___ Extracted records
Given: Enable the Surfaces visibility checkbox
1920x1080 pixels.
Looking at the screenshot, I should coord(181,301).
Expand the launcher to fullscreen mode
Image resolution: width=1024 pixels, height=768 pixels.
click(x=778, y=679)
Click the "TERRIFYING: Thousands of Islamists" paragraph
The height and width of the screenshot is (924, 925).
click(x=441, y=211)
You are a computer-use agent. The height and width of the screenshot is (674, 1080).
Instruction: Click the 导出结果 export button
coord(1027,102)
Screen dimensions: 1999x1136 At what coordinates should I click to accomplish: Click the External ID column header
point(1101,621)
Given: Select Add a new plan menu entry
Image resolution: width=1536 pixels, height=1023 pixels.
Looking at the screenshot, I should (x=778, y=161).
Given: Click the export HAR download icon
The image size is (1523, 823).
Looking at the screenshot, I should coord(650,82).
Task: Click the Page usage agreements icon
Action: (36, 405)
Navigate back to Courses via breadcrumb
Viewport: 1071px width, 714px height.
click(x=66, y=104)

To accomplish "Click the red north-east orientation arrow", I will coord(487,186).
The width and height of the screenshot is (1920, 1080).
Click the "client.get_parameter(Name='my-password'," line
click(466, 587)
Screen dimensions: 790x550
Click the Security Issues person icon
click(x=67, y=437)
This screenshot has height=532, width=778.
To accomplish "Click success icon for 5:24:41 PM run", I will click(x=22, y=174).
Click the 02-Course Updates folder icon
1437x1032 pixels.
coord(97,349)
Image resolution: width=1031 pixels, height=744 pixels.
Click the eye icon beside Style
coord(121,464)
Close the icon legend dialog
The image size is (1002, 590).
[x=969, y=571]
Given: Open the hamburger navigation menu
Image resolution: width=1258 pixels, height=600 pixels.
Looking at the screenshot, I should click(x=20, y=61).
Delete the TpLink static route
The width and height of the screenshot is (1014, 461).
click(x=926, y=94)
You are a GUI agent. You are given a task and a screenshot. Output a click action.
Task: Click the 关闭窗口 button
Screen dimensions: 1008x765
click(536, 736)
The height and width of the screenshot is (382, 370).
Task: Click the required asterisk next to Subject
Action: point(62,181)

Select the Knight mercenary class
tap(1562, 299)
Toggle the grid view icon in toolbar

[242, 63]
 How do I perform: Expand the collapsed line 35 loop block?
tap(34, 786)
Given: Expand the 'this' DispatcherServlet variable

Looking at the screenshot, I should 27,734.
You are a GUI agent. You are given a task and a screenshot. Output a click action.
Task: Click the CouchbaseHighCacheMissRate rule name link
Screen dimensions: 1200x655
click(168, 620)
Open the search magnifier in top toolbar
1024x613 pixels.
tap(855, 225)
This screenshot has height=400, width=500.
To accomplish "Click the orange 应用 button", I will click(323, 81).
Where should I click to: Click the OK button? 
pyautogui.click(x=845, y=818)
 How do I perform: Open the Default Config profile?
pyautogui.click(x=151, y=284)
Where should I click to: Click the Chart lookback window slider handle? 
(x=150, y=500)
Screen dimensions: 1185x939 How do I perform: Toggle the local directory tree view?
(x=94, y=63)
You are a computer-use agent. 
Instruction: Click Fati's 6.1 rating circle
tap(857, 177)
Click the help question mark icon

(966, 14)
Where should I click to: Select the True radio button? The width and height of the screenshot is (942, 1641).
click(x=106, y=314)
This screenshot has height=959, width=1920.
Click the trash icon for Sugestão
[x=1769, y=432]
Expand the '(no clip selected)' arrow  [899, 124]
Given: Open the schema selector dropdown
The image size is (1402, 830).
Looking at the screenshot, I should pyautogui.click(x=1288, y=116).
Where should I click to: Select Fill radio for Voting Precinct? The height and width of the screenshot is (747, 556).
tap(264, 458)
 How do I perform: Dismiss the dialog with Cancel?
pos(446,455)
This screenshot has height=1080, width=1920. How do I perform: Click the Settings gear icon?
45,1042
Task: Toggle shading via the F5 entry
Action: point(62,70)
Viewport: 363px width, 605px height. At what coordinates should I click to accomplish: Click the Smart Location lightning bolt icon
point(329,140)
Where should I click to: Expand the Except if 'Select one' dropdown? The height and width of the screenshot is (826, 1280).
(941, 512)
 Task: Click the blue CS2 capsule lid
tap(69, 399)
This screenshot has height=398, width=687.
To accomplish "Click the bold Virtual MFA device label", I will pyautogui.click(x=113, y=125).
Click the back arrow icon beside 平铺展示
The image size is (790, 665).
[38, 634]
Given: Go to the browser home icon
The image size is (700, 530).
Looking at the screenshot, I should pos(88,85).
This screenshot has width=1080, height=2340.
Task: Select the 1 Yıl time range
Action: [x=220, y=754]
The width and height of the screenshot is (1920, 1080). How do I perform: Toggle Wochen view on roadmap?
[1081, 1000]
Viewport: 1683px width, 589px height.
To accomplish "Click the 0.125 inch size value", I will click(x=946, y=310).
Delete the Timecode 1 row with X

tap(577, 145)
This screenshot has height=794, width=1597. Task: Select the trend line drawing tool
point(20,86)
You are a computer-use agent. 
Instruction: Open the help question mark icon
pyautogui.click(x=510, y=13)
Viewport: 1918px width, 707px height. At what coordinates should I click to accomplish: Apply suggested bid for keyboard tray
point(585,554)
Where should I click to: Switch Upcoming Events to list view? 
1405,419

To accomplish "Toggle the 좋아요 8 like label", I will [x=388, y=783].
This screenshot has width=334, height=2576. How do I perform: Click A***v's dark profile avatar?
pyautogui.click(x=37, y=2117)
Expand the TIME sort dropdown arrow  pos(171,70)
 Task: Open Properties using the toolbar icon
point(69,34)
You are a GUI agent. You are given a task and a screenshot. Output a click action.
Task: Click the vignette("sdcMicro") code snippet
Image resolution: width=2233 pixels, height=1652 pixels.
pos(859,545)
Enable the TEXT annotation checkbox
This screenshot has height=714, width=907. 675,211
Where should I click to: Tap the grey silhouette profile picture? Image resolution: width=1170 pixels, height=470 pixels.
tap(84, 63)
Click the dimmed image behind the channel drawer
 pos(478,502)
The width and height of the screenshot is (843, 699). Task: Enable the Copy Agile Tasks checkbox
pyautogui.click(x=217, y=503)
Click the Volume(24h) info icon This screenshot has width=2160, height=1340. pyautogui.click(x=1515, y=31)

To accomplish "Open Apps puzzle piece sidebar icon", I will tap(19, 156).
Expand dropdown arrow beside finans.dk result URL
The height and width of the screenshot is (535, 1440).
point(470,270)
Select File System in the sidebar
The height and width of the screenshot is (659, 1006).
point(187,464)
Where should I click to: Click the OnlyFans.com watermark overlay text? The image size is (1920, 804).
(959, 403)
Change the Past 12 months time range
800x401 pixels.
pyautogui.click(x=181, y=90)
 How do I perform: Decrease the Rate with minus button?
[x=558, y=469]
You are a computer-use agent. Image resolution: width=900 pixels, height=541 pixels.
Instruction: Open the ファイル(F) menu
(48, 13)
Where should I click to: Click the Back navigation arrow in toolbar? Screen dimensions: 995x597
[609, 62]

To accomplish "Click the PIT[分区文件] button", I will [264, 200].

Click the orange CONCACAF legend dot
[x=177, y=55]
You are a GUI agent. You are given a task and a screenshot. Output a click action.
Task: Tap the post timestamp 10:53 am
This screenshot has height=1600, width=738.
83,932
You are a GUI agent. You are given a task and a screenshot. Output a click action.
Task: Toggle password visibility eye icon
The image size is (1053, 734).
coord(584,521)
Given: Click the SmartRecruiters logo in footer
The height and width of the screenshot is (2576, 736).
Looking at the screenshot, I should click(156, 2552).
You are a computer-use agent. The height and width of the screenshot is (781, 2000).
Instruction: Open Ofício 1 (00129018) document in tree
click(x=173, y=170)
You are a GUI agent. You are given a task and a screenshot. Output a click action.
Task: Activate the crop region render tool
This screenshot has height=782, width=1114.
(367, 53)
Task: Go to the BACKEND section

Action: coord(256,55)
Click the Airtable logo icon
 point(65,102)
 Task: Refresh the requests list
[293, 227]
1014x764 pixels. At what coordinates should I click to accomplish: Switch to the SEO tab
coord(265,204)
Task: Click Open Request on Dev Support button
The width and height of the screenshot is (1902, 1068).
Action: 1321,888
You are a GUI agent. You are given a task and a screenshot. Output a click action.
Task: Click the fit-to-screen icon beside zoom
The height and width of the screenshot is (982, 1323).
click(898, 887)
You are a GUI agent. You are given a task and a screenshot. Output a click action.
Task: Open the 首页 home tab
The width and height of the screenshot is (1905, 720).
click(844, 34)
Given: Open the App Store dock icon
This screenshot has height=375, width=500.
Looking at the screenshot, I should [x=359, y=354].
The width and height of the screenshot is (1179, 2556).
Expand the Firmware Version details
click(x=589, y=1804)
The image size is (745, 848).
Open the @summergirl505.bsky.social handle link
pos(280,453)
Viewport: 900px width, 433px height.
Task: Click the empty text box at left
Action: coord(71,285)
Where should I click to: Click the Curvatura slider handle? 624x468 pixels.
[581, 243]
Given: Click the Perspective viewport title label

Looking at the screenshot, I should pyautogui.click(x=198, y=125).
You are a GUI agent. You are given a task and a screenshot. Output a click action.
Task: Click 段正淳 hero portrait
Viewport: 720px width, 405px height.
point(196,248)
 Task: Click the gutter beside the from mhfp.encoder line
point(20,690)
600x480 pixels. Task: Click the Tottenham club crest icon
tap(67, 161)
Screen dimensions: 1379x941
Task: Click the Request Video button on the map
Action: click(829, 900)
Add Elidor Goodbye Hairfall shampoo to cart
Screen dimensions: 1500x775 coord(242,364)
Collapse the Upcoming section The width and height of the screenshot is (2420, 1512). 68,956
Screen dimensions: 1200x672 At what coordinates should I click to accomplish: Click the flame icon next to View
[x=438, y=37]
______
Activity —
Write out, without alteration, the line that contains "Add Elidor Goodbye Hairfall shampoo to cart" and all subsequent lines down to the end of the data above.

Task answer —
Add Elidor Goodbye Hairfall shampoo to cart
Screen dimensions: 1500x775 coord(242,364)
Collapse the Upcoming section The width and height of the screenshot is (2420, 1512). 68,956
Screen dimensions: 1200x672 At what coordinates should I click to accomplish: Click the flame icon next to View
[x=438, y=37]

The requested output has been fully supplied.